> Goal of the exercise
Take the line with "Identify the click" and the rest of the lines after it, to the end of the entries, and restate them exactly.

> Exercise data
------------------------

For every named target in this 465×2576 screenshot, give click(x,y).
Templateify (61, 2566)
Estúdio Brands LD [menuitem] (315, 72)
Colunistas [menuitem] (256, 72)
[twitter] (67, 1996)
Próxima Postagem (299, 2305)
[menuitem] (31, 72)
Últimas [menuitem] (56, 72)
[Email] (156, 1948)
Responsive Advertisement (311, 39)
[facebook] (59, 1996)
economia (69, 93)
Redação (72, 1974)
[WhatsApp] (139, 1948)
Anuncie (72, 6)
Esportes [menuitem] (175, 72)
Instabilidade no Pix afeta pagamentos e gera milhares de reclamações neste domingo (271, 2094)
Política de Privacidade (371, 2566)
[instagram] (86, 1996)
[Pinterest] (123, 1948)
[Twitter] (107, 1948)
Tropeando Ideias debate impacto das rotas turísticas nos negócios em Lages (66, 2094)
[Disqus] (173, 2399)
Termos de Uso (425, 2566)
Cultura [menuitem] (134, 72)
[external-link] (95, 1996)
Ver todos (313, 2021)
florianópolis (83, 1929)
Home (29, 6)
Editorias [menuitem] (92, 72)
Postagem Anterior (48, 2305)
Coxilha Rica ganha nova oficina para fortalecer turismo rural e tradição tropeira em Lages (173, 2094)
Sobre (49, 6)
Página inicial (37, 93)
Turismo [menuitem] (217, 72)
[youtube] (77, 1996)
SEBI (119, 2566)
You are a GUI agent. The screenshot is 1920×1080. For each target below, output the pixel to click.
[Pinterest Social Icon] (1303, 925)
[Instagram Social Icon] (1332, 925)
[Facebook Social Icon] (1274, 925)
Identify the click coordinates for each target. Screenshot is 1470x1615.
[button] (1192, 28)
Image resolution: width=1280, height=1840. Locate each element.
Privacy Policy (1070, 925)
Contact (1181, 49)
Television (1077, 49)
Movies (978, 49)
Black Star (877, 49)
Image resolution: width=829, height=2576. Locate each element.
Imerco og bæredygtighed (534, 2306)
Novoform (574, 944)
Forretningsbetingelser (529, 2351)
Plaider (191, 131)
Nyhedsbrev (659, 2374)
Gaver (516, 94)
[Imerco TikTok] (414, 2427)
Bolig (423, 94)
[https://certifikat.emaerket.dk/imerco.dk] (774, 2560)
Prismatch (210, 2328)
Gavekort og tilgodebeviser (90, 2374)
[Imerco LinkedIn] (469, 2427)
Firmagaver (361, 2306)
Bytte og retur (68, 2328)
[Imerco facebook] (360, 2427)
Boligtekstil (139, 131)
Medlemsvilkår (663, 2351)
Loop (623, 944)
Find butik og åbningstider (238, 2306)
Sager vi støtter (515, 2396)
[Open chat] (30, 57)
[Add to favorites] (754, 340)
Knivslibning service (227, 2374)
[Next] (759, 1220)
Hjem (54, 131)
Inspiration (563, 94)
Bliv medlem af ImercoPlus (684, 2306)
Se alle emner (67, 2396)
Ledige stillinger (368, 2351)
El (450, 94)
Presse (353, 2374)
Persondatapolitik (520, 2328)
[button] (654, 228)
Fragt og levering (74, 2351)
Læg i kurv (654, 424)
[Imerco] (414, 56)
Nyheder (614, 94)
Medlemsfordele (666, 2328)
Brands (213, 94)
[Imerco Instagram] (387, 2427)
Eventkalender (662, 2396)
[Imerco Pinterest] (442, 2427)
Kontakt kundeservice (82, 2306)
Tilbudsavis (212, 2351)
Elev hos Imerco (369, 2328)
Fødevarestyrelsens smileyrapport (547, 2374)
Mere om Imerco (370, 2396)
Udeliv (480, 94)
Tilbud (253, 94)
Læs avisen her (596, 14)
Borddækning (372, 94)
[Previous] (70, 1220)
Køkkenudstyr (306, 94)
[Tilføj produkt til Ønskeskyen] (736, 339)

------------------------

> Exercise solution
Identify the click coordinates for each target. Screenshot is 1470x1615.
[button] (1192, 28)
Image resolution: width=1280, height=1840. Locate each element.
Privacy Policy (1070, 925)
Contact (1181, 49)
Television (1077, 49)
Movies (978, 49)
Black Star (877, 49)
Image resolution: width=829, height=2576. Locate each element.
Imerco og bæredygtighed (534, 2306)
Novoform (574, 944)
Forretningsbetingelser (529, 2351)
Plaider (191, 131)
Nyhedsbrev (659, 2374)
Gaver (516, 94)
[Imerco TikTok] (414, 2427)
Bolig (423, 94)
[https://certifikat.emaerket.dk/imerco.dk] (774, 2560)
Prismatch (210, 2328)
Gavekort og tilgodebeviser (90, 2374)
[Imerco LinkedIn] (469, 2427)
Firmagaver (361, 2306)
Bytte og retur (68, 2328)
[Imerco facebook] (360, 2427)
Boligtekstil (139, 131)
Medlemsvilkår (663, 2351)
Loop (623, 944)
Find butik og åbningstider (238, 2306)
Sager vi støtter (515, 2396)
[Open chat] (30, 57)
[Add to favorites] (754, 340)
Knivslibning service (227, 2374)
[Next] (759, 1220)
Hjem (54, 131)
Inspiration (563, 94)
Bliv medlem af ImercoPlus (684, 2306)
Se alle emner (67, 2396)
Ledige stillinger (368, 2351)
El (450, 94)
Presse (353, 2374)
Persondatapolitik (520, 2328)
[button] (654, 228)
Fragt og levering (74, 2351)
Læg i kurv (654, 424)
[Imerco] (414, 56)
Nyheder (614, 94)
Medlemsfordele (666, 2328)
Brands (213, 94)
[Imerco Instagram] (387, 2427)
Eventkalender (662, 2396)
[Imerco Pinterest] (442, 2427)
Kontakt kundeservice (82, 2306)
Tilbudsavis (212, 2351)
Elev hos Imerco (369, 2328)
Fødevarestyrelsens smileyrapport (547, 2374)
Mere om Imerco (370, 2396)
Udeliv (480, 94)
Tilbud (253, 94)
Læs avisen her (596, 14)
Borddækning (372, 94)
[Previous] (70, 1220)
Køkkenudstyr (306, 94)
[Tilføj produkt til Ønskeskyen] (736, 339)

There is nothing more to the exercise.